### Work instructions
Can you write out these rows again with "Image resolution" switched to "Display resolution" everywhere it appears, leaving everything else unchanged?

[start]

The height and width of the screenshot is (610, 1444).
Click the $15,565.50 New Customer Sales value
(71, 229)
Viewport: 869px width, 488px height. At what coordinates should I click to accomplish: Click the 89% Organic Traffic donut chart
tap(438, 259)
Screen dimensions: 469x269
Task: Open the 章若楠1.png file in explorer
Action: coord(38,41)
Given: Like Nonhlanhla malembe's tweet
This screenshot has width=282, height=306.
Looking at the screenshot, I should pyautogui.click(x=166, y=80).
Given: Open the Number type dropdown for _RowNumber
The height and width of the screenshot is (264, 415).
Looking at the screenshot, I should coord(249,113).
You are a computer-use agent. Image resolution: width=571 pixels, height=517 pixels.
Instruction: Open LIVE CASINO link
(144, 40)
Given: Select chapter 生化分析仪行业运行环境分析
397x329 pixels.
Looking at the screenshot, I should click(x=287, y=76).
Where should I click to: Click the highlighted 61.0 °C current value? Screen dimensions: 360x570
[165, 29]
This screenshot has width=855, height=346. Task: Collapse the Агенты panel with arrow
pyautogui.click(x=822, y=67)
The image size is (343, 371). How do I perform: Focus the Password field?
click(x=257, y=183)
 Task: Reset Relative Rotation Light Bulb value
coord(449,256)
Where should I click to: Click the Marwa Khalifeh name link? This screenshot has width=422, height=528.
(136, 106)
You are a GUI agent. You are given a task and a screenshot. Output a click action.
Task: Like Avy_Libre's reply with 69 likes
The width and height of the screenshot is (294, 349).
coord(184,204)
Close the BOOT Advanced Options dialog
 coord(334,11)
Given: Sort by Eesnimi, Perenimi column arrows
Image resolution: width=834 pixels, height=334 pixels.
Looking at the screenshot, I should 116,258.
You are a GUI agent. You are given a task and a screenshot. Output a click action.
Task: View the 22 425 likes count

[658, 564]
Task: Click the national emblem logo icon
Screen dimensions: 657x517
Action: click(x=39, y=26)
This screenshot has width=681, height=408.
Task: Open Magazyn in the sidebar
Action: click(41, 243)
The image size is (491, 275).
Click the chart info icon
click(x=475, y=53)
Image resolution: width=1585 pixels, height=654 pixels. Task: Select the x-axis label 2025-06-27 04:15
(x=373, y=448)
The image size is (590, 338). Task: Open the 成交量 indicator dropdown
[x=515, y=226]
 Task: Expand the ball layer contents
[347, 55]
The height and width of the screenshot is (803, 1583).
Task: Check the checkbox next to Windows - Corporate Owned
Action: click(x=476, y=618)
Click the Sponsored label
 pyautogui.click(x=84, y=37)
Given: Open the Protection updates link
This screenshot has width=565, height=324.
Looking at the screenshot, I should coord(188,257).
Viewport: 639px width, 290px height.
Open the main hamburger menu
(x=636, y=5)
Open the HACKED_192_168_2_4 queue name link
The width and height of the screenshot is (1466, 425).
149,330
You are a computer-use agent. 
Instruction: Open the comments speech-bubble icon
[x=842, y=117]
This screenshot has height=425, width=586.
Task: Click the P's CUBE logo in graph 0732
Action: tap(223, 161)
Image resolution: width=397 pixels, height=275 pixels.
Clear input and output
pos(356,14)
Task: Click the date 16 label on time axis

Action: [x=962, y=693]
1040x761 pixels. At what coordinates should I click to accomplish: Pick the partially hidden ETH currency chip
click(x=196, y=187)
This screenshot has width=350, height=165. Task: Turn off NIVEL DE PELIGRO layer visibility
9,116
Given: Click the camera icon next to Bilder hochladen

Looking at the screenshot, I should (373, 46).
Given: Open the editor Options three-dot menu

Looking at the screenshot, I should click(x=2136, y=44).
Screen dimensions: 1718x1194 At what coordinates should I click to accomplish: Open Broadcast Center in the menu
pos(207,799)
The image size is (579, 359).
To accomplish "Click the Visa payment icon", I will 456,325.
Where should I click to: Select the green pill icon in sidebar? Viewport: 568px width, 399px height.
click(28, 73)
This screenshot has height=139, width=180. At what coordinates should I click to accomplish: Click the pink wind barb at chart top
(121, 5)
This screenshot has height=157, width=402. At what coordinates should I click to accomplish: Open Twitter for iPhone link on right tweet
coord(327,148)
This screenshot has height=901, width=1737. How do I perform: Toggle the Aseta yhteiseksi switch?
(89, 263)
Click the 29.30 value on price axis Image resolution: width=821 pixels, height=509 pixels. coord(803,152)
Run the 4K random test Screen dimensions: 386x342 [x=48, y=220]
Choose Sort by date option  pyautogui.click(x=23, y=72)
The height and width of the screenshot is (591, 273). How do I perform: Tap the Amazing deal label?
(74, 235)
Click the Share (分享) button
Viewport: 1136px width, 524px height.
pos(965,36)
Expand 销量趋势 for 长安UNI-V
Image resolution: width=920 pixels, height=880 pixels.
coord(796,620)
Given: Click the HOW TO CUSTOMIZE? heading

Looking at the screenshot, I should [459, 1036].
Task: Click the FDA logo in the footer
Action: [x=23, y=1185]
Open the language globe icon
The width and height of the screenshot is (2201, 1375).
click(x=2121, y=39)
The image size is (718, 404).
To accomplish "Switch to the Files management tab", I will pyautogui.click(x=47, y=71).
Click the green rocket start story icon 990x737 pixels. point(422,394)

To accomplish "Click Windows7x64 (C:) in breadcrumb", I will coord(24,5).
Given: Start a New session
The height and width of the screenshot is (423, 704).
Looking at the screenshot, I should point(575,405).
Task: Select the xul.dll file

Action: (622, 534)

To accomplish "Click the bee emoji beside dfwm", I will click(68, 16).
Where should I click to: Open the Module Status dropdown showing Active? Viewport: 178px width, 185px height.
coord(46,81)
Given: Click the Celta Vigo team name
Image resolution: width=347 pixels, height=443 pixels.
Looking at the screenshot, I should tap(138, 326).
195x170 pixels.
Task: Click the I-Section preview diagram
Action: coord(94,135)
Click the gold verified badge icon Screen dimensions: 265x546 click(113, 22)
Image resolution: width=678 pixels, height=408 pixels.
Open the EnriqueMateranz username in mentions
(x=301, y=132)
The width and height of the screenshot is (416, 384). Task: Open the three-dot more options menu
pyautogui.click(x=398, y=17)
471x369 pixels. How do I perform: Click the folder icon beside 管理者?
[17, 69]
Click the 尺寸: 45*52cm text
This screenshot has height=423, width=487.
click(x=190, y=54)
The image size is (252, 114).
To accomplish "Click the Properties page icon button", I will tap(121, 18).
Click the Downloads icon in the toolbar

[end]

### Response
The height and width of the screenshot is (610, 1444).
Click the $15,565.50 New Customer Sales value
(71, 229)
Viewport: 869px width, 488px height. At what coordinates should I click to accomplish: Click the 89% Organic Traffic donut chart
tap(438, 259)
Screen dimensions: 469x269
Task: Open the 章若楠1.png file in explorer
Action: coord(38,41)
Given: Like Nonhlanhla malembe's tweet
This screenshot has width=282, height=306.
Looking at the screenshot, I should pyautogui.click(x=166, y=80).
Given: Open the Number type dropdown for _RowNumber
The height and width of the screenshot is (264, 415).
Looking at the screenshot, I should coord(249,113).
You are a computer-use agent. Display resolution: width=571 pixels, height=517 pixels.
Instruction: Open LIVE CASINO link
(144, 40)
Given: Select chapter 生化分析仪行业运行环境分析
397x329 pixels.
Looking at the screenshot, I should click(x=287, y=76).
Where should I click to: Click the highlighted 61.0 °C current value? Screen dimensions: 360x570
[165, 29]
This screenshot has width=855, height=346. Task: Collapse the Агенты panel with arrow
pyautogui.click(x=822, y=67)
The image size is (343, 371). How do I perform: Focus the Password field?
click(x=257, y=183)
 Task: Reset Relative Rotation Light Bulb value
coord(449,256)
Where should I click to: Click the Marwa Khalifeh name link? This screenshot has width=422, height=528.
(136, 106)
You are a GUI agent. You are given a task and a screenshot. Output a click action.
Task: Like Avy_Libre's reply with 69 likes
The width and height of the screenshot is (294, 349).
coord(184,204)
Close the BOOT Advanced Options dialog
 coord(334,11)
Given: Sort by Eesnimi, Perenimi column arrows
Display resolution: width=834 pixels, height=334 pixels.
Looking at the screenshot, I should 116,258.
You are a GUI agent. You are given a task and a screenshot. Output a click action.
Task: View the 22 425 likes count

[658, 564]
Task: Click the national emblem logo icon
Screen dimensions: 657x517
Action: click(x=39, y=26)
This screenshot has width=681, height=408.
Task: Open Magazyn in the sidebar
Action: click(41, 243)
The image size is (491, 275).
Click the chart info icon
click(x=475, y=53)
Display resolution: width=1585 pixels, height=654 pixels. Task: Select the x-axis label 2025-06-27 04:15
(x=373, y=448)
The image size is (590, 338). Task: Open the 成交量 indicator dropdown
[x=515, y=226]
 Task: Expand the ball layer contents
[347, 55]
The height and width of the screenshot is (803, 1583).
Task: Check the checkbox next to Windows - Corporate Owned
Action: click(x=476, y=618)
Click the Sponsored label
 pyautogui.click(x=84, y=37)
Given: Open the Protection updates link
This screenshot has width=565, height=324.
Looking at the screenshot, I should coord(188,257).
Viewport: 639px width, 290px height.
Open the main hamburger menu
(x=636, y=5)
Open the HACKED_192_168_2_4 queue name link
The width and height of the screenshot is (1466, 425).
149,330
You are a computer-use agent. 
Instruction: Open the comments speech-bubble icon
[x=842, y=117]
This screenshot has height=425, width=586.
Task: Click the P's CUBE logo in graph 0732
Action: tap(223, 161)
Display resolution: width=397 pixels, height=275 pixels.
Clear input and output
pos(356,14)
Task: Click the date 16 label on time axis

Action: [x=962, y=693]
1040x761 pixels. At what coordinates should I click to accomplish: Pick the partially hidden ETH currency chip
click(x=196, y=187)
This screenshot has width=350, height=165. Task: Turn off NIVEL DE PELIGRO layer visibility
9,116
Given: Click the camera icon next to Bilder hochladen

Looking at the screenshot, I should (373, 46).
Given: Open the editor Options three-dot menu

Looking at the screenshot, I should click(x=2136, y=44).
Screen dimensions: 1718x1194 At what coordinates should I click to accomplish: Open Broadcast Center in the menu
pos(207,799)
The image size is (579, 359).
To accomplish "Click the Visa payment icon", I will 456,325.
Where should I click to: Select the green pill icon in sidebar? Viewport: 568px width, 399px height.
click(28, 73)
This screenshot has height=139, width=180. At what coordinates should I click to accomplish: Click the pink wind barb at chart top
(121, 5)
This screenshot has height=157, width=402. At what coordinates should I click to accomplish: Open Twitter for iPhone link on right tweet
coord(327,148)
This screenshot has height=901, width=1737. How do I perform: Toggle the Aseta yhteiseksi switch?
(89, 263)
Click the 29.30 value on price axis Display resolution: width=821 pixels, height=509 pixels. coord(803,152)
Run the 4K random test Screen dimensions: 386x342 [x=48, y=220]
Choose Sort by date option  pyautogui.click(x=23, y=72)
The height and width of the screenshot is (591, 273). How do I perform: Tap the Amazing deal label?
(74, 235)
Click the Share (分享) button
Viewport: 1136px width, 524px height.
pos(965,36)
Expand 销量趋势 for 长安UNI-V
Display resolution: width=920 pixels, height=880 pixels.
coord(796,620)
Given: Click the HOW TO CUSTOMIZE? heading

Looking at the screenshot, I should [459, 1036].
Task: Click the FDA logo in the footer
Action: [x=23, y=1185]
Open the language globe icon
The width and height of the screenshot is (2201, 1375).
click(x=2121, y=39)
The image size is (718, 404).
To accomplish "Switch to the Files management tab", I will pyautogui.click(x=47, y=71).
Click the green rocket start story icon 990x737 pixels. point(422,394)

To accomplish "Click Windows7x64 (C:) in breadcrumb", I will coord(24,5).
Given: Start a New session
The height and width of the screenshot is (423, 704).
Looking at the screenshot, I should point(575,405).
Task: Select the xul.dll file

Action: (622, 534)

To accomplish "Click the bee emoji beside dfwm", I will click(68, 16).
Where should I click to: Open the Module Status dropdown showing Active? Viewport: 178px width, 185px height.
coord(46,81)
Given: Click the Celta Vigo team name
Display resolution: width=347 pixels, height=443 pixels.
Looking at the screenshot, I should tap(138, 326).
195x170 pixels.
Task: Click the I-Section preview diagram
Action: coord(94,135)
Click the gold verified badge icon Screen dimensions: 265x546 click(113, 22)
Display resolution: width=678 pixels, height=408 pixels.
Open the EnriqueMateranz username in mentions
(x=301, y=132)
The width and height of the screenshot is (416, 384). Task: Open the three-dot more options menu
pyautogui.click(x=398, y=17)
471x369 pixels. How do I perform: Click the folder icon beside 管理者?
[17, 69]
Click the 尺寸: 45*52cm text
This screenshot has height=423, width=487.
click(x=190, y=54)
The image size is (252, 114).
To accomplish "Click the Properties page icon button", I will tap(121, 18).
Click the Downloads icon in the toolbar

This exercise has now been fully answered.